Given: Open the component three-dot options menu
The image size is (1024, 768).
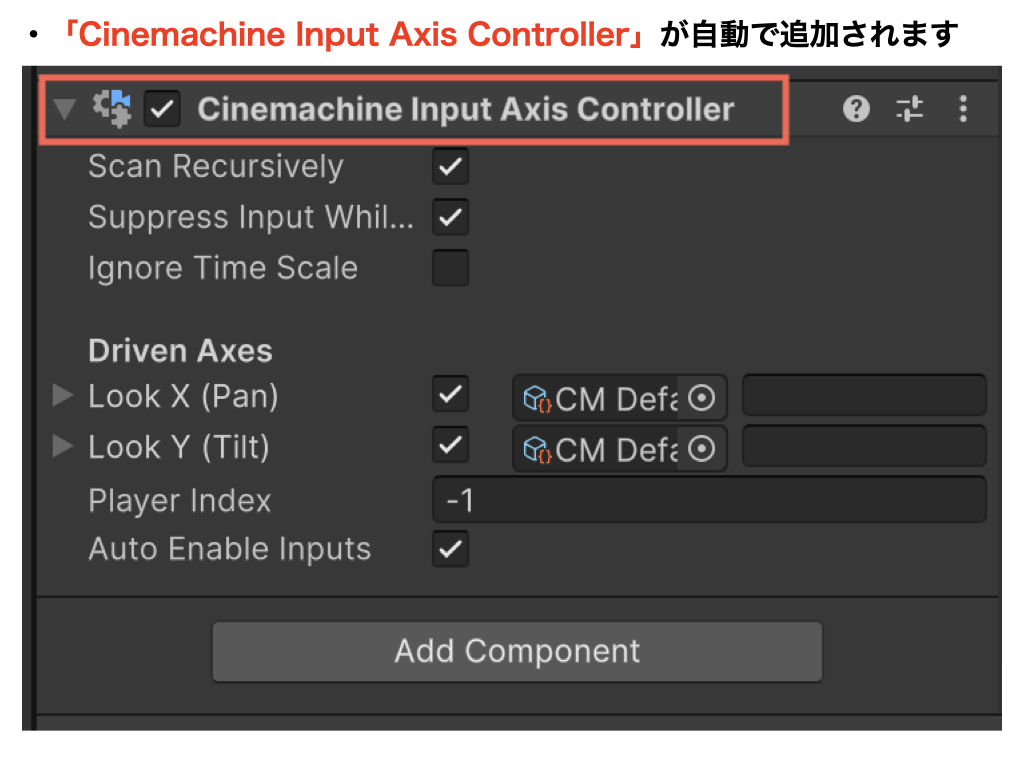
^^^^
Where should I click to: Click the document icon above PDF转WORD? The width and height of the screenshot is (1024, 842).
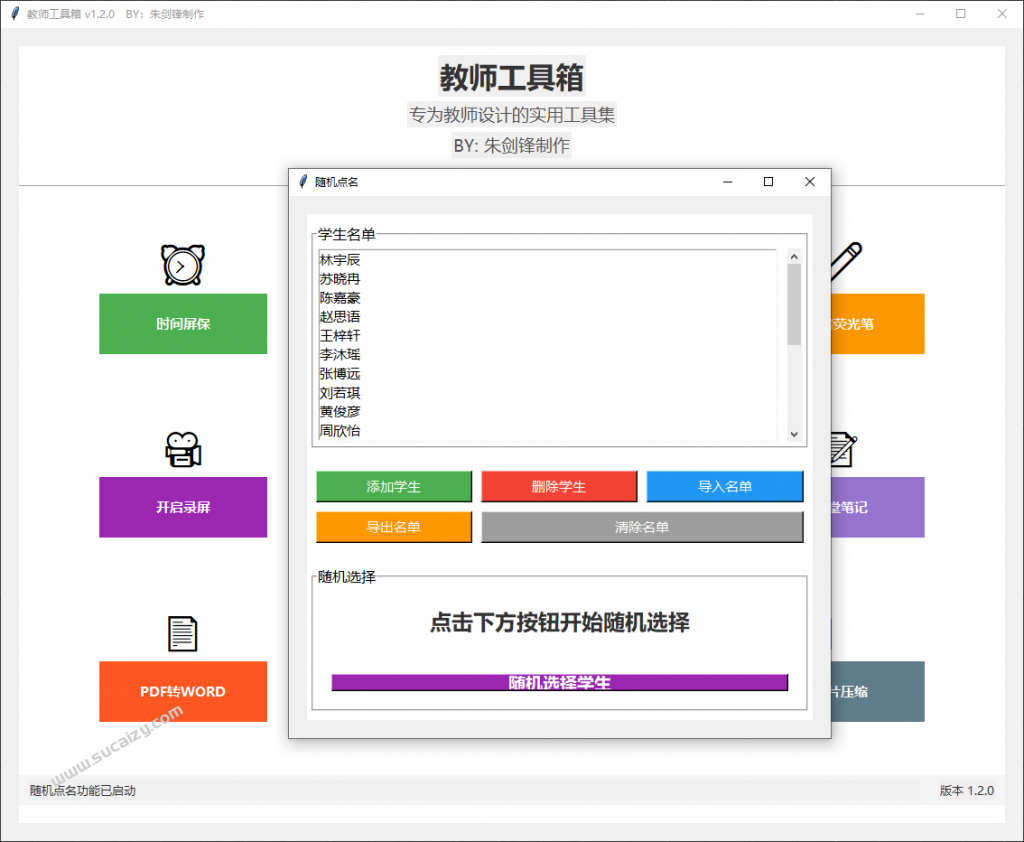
^^^^
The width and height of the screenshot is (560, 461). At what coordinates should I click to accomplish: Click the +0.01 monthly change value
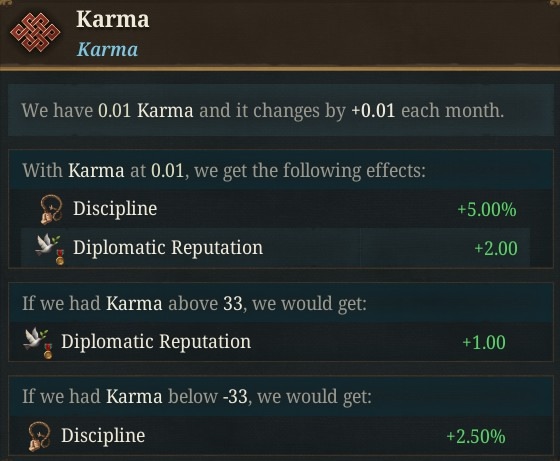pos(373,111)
^^^^
### EXERCISE BRIEF
Copy out the items from the line containing "The width and height of the screenshot is (560, 461)." through the line containing "pos(373,111)", inclusive, leaving out the pictures.

### FINAL RESULT
The width and height of the screenshot is (560, 461). At what coordinates should I click to accomplish: Click the +0.01 monthly change value
pos(373,111)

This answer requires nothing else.